— start TASK MATERIAL —

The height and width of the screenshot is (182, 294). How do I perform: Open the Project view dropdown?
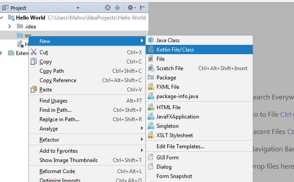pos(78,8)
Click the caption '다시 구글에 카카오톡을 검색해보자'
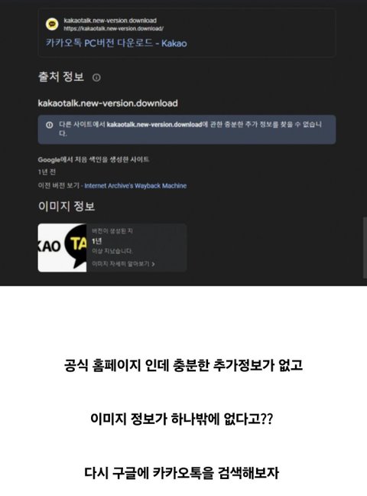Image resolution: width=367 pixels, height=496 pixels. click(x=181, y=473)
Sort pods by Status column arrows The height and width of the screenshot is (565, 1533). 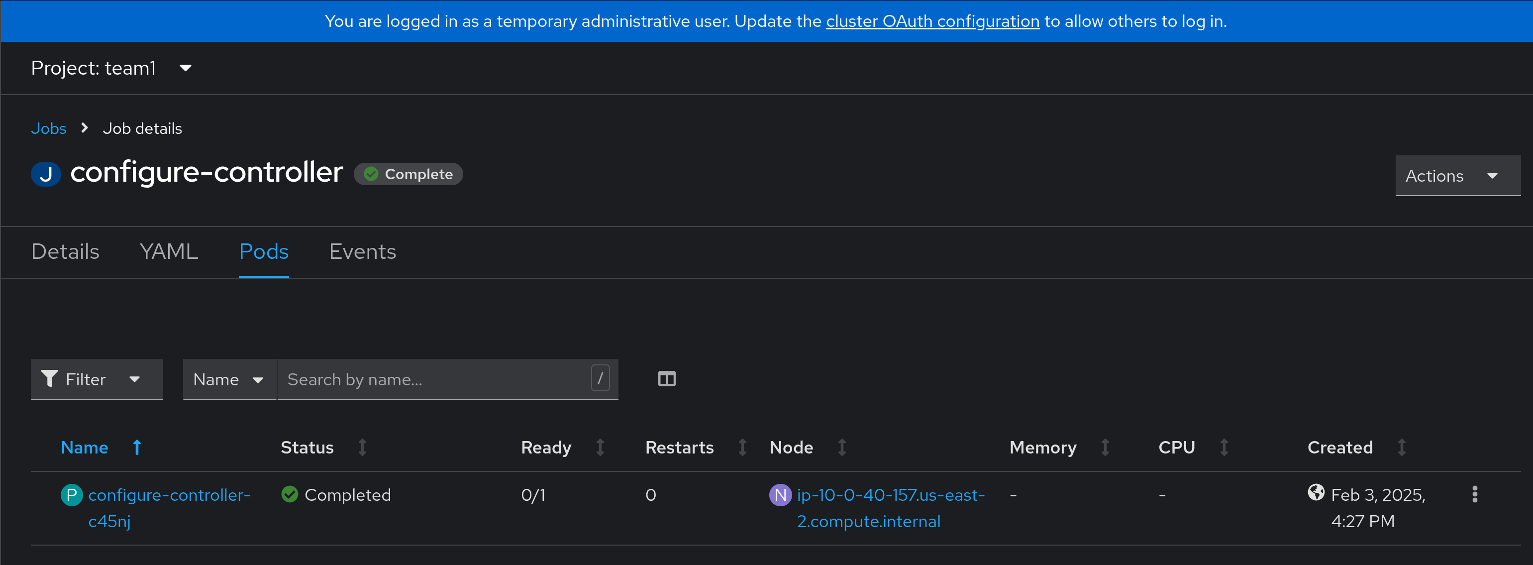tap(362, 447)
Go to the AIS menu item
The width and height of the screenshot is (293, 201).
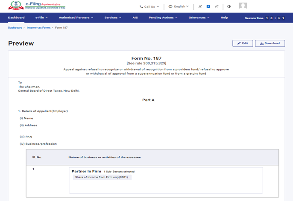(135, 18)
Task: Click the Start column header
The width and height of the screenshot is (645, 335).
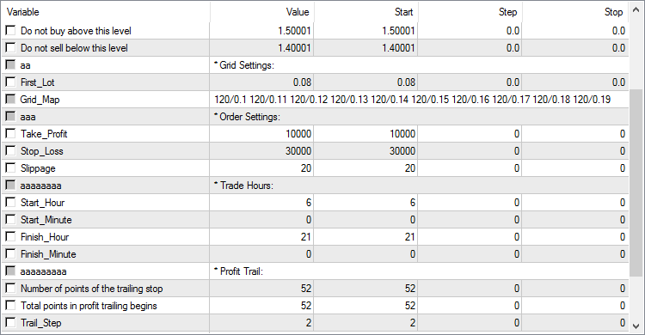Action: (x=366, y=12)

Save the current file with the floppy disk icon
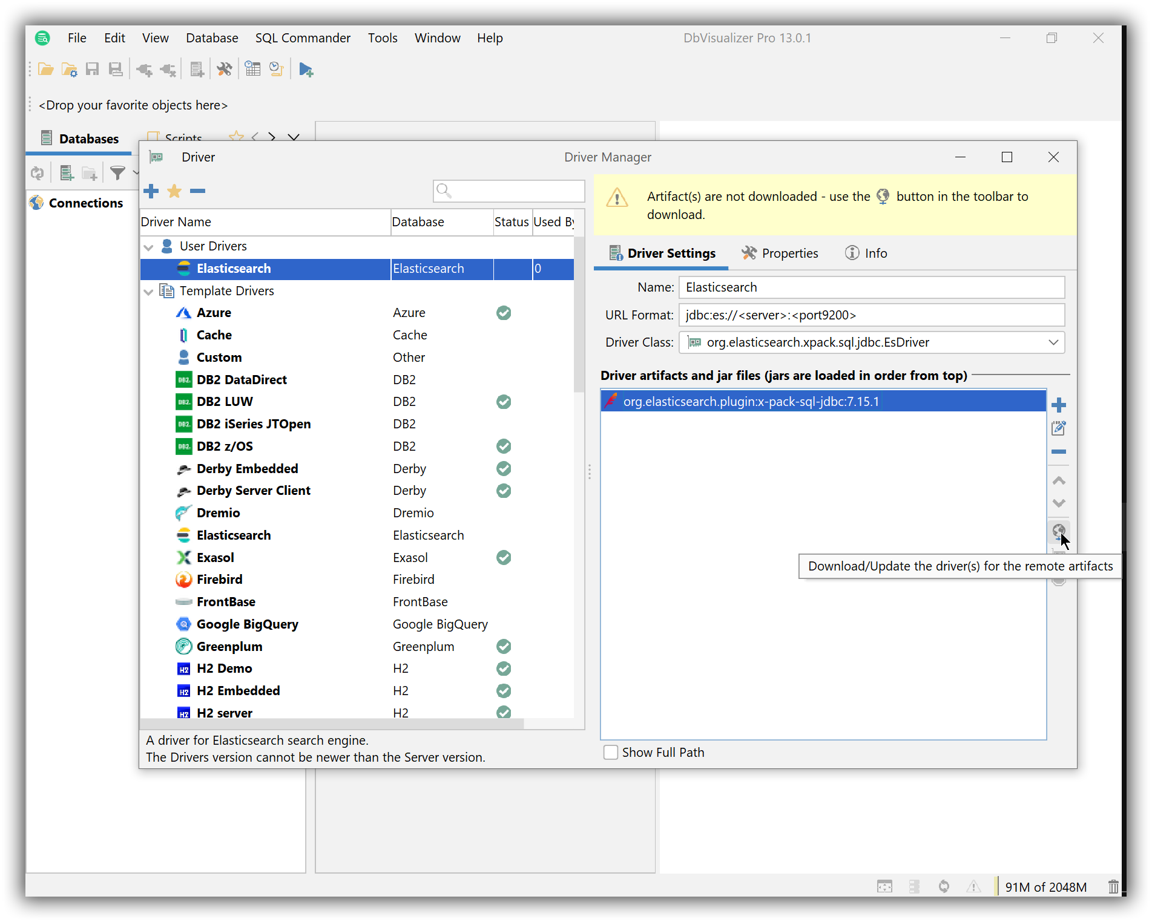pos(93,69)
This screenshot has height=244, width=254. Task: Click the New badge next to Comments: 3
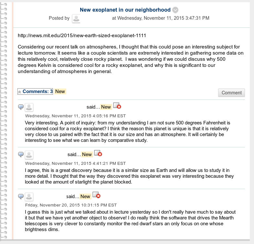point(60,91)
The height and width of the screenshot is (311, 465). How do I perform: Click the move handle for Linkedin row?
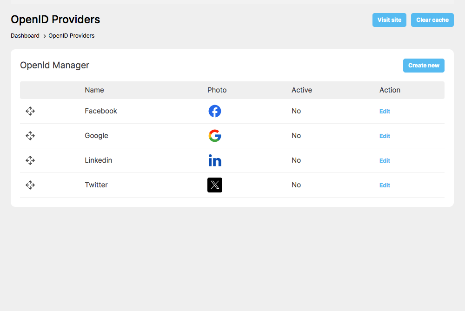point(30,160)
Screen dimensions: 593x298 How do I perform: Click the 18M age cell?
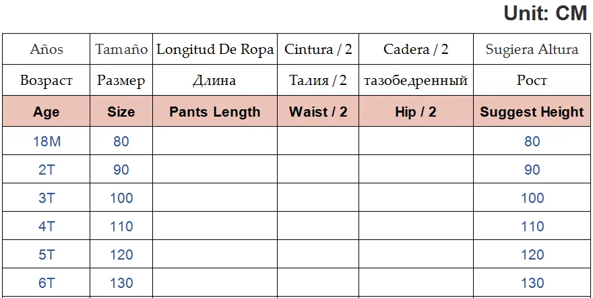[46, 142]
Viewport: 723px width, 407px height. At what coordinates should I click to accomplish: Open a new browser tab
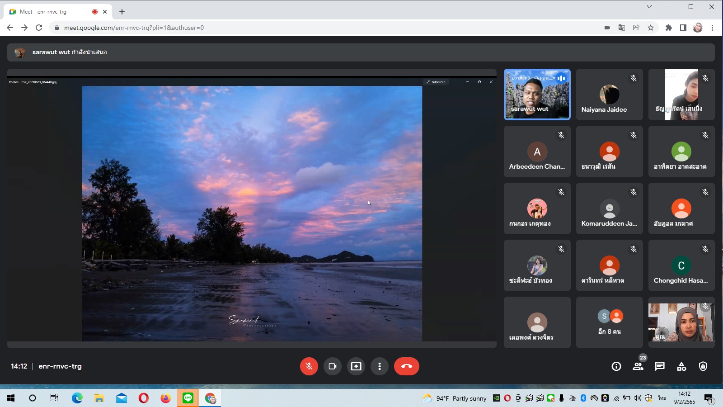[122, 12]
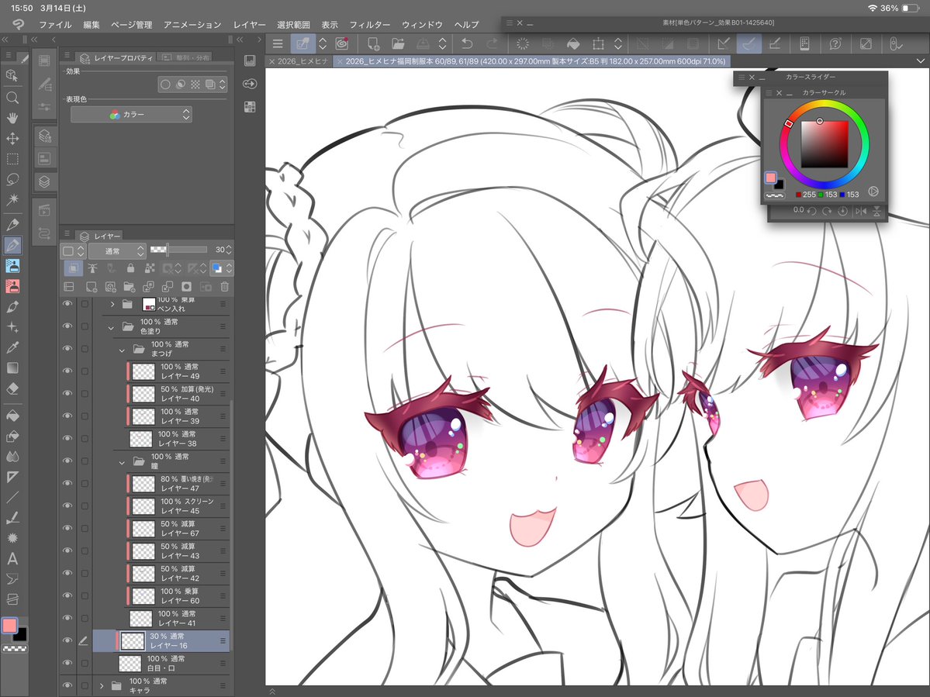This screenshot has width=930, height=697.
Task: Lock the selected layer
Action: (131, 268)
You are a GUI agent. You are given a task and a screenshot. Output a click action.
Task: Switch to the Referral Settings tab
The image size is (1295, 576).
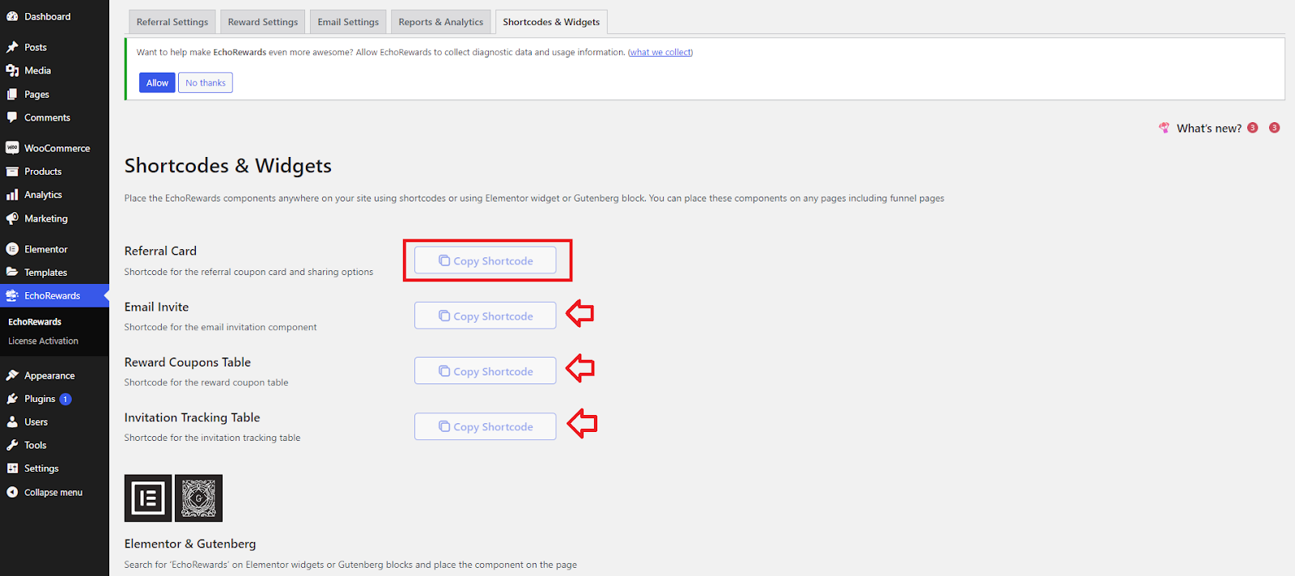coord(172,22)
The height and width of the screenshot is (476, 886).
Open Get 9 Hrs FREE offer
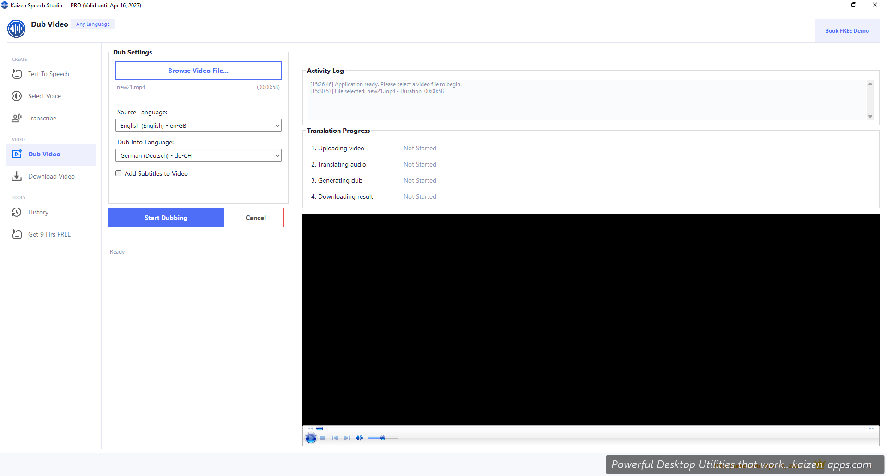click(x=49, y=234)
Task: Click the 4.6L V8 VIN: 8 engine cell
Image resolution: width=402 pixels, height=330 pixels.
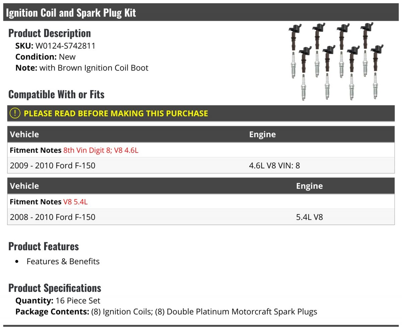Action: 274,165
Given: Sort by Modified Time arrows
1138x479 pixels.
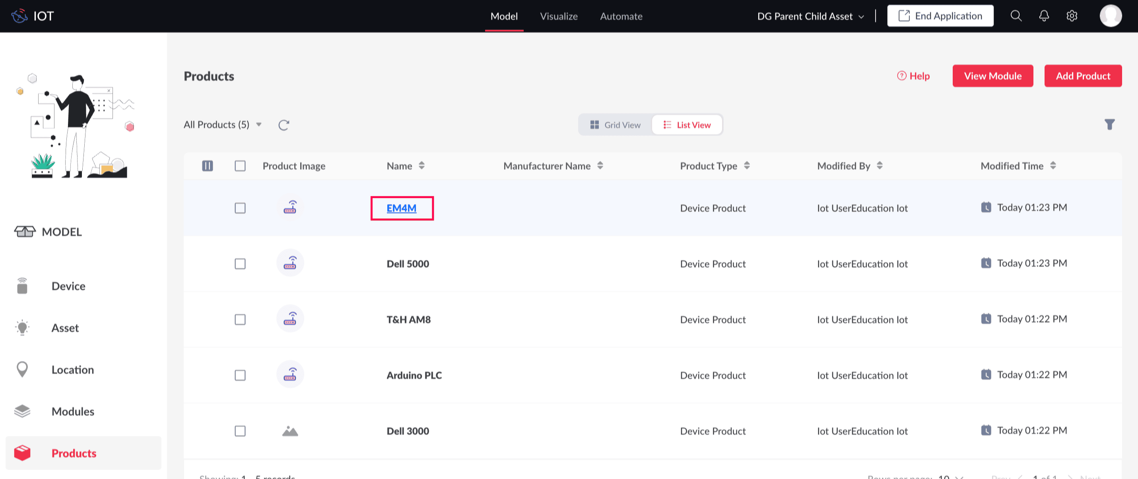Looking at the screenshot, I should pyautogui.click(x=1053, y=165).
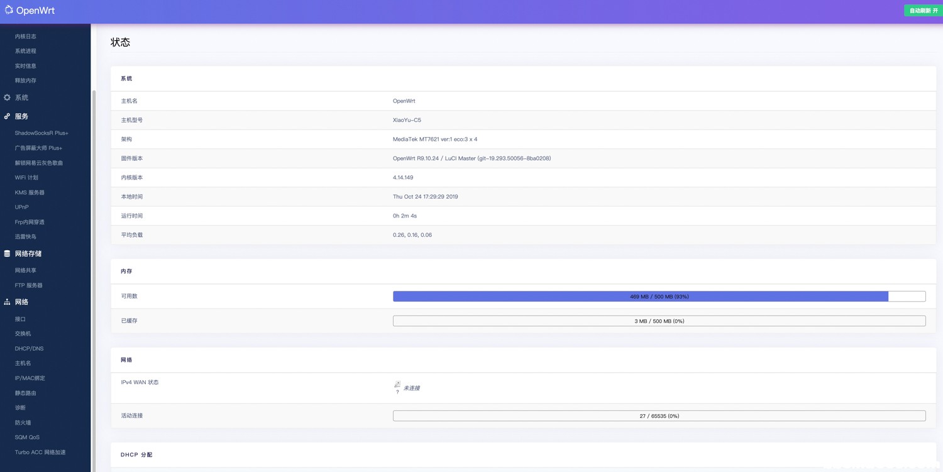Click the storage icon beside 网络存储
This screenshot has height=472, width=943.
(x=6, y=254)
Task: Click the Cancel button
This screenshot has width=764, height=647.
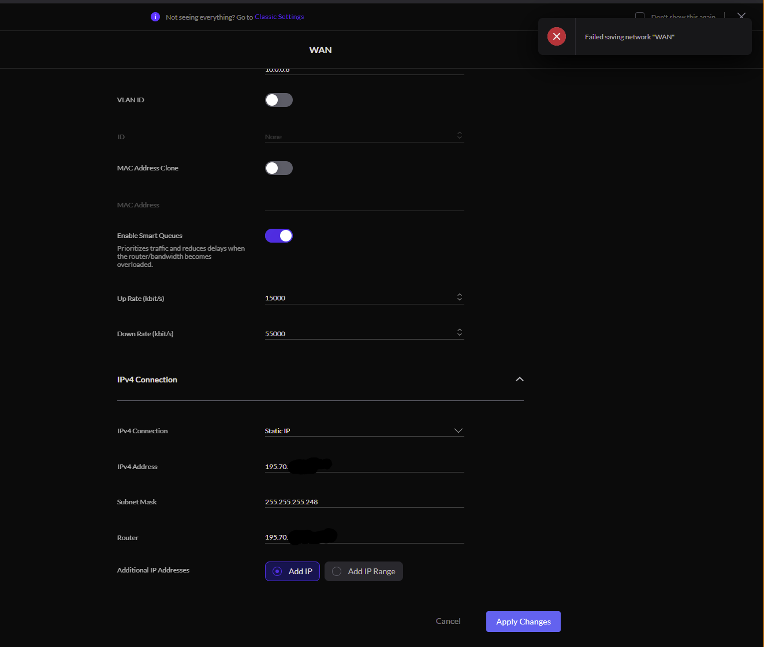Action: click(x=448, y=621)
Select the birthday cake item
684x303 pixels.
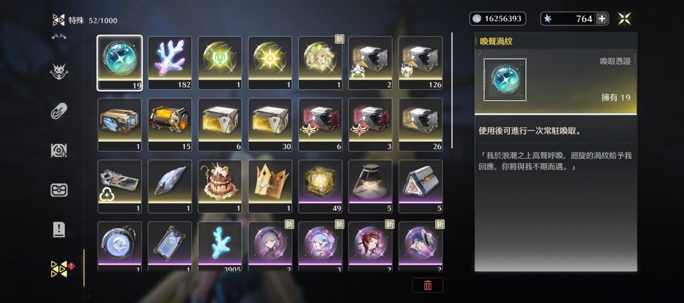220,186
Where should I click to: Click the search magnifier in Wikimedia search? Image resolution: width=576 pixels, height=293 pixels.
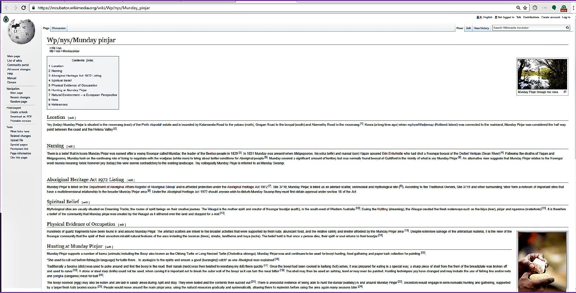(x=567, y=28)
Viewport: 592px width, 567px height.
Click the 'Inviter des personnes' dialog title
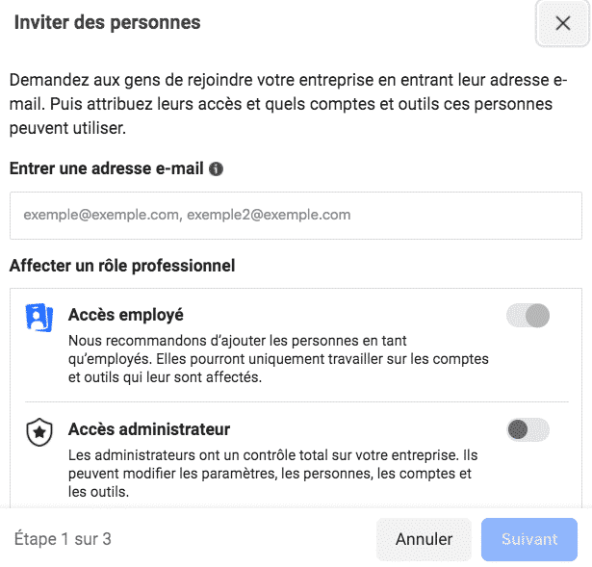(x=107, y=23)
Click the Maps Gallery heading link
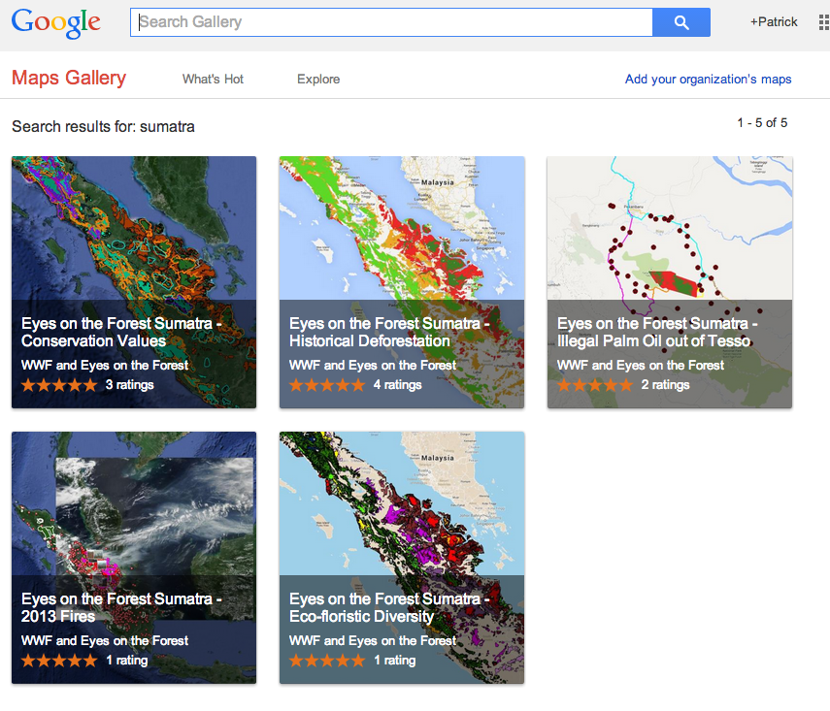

— end TASK MATERIAL —

REQUIRED TASK: Copy the records from the beginning through the line containing "Image resolution: width=367", inclusive, leaving out the pictures.

THE REPLY:
The height and width of the screenshot is (182, 294). How do I perform: Open the Project view dropdown?
pos(78,8)
Click the caption '다시 구글에 카카오톡을 검색해보자'
Image resolution: width=367 pixels, height=496 pixels. click(x=181, y=473)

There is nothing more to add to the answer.